ACTIVITY:
Only lines that contain the word "computer" belong in the answer; copy them from the records below.
Segment Start: RECORDS SUPPLIED
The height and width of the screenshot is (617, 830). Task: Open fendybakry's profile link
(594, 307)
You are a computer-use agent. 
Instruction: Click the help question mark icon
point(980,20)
Segment End: RECORDS SUPPLIED
Segment Start: RECORDS SUPPLIED
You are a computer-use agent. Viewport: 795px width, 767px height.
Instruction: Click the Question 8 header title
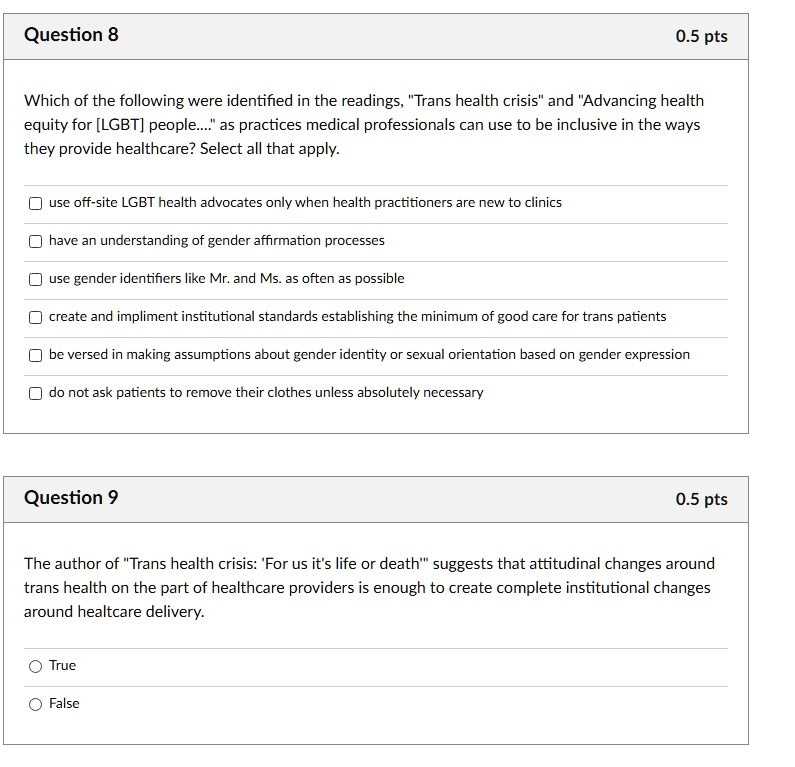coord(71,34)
Segment End: RECORDS SUPPLIED
Segment Start: RECORDS SUPPLIED
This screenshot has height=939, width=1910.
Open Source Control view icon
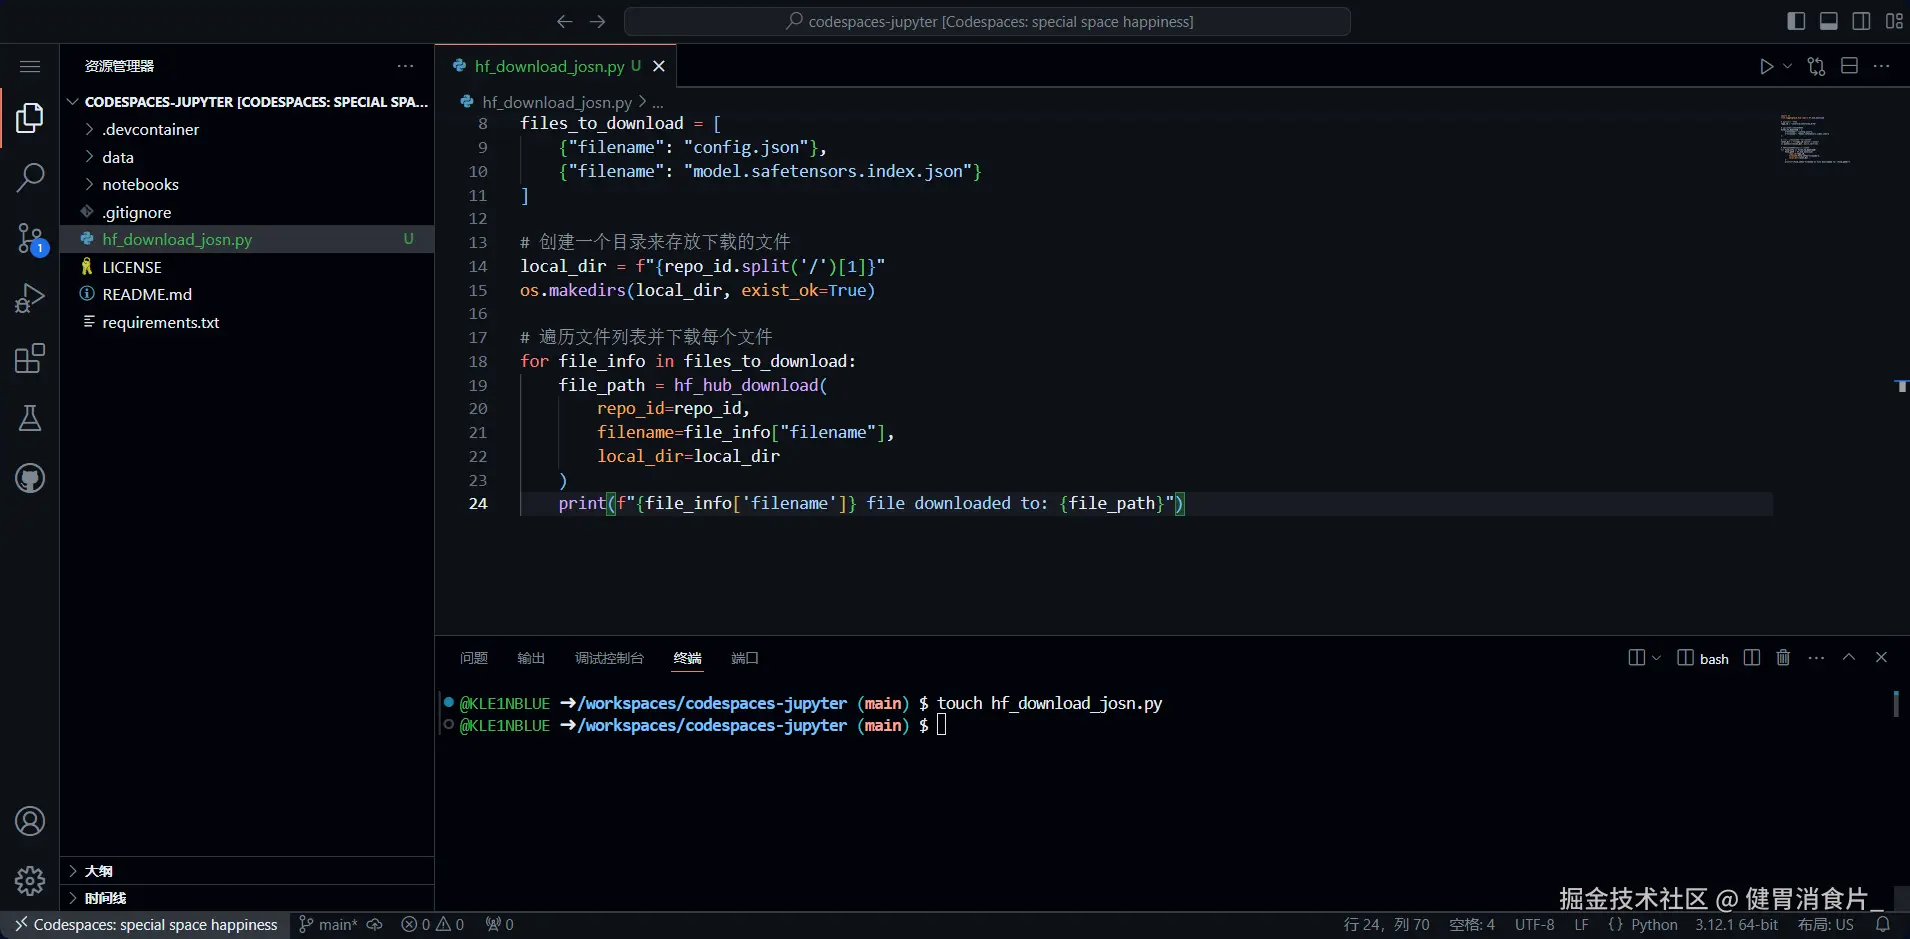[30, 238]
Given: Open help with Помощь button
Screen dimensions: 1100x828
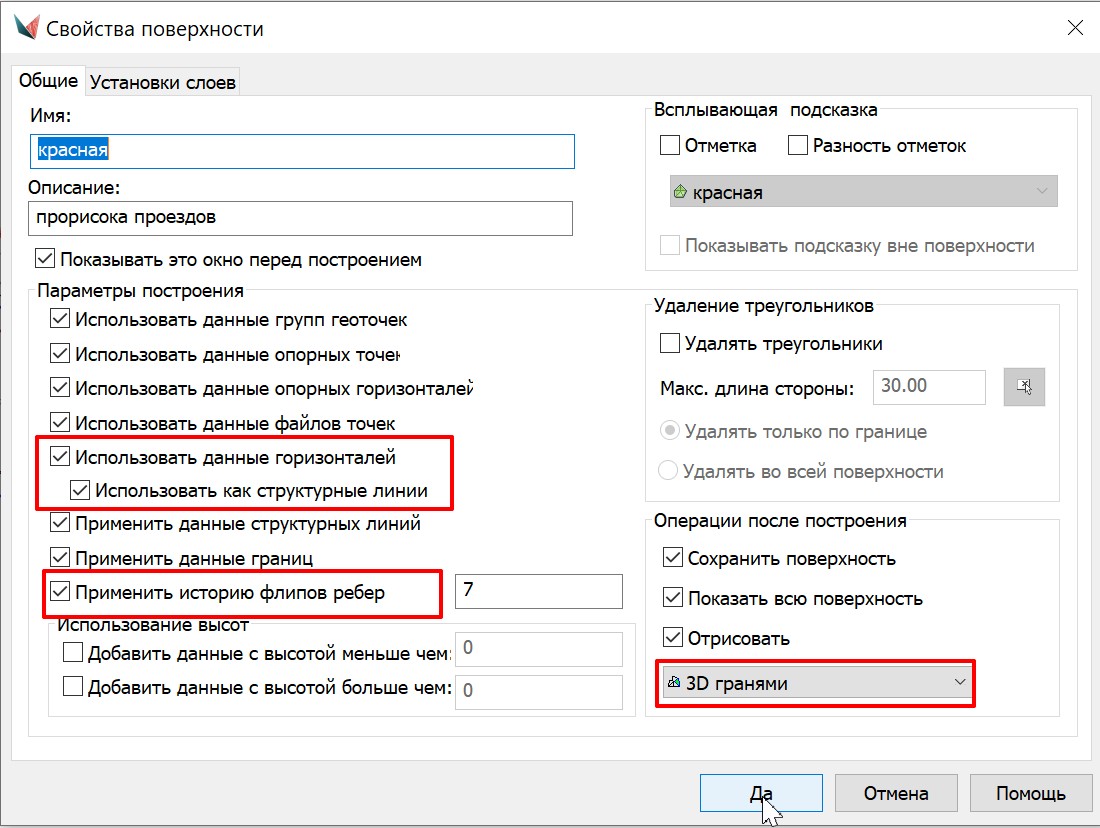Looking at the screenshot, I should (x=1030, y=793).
Segment End: RECORDS SUPPLIED
YOUR SOLUTION:
You are a computer-use agent. 
You are a computer-use agent. Viewport: 795px width, 767px height.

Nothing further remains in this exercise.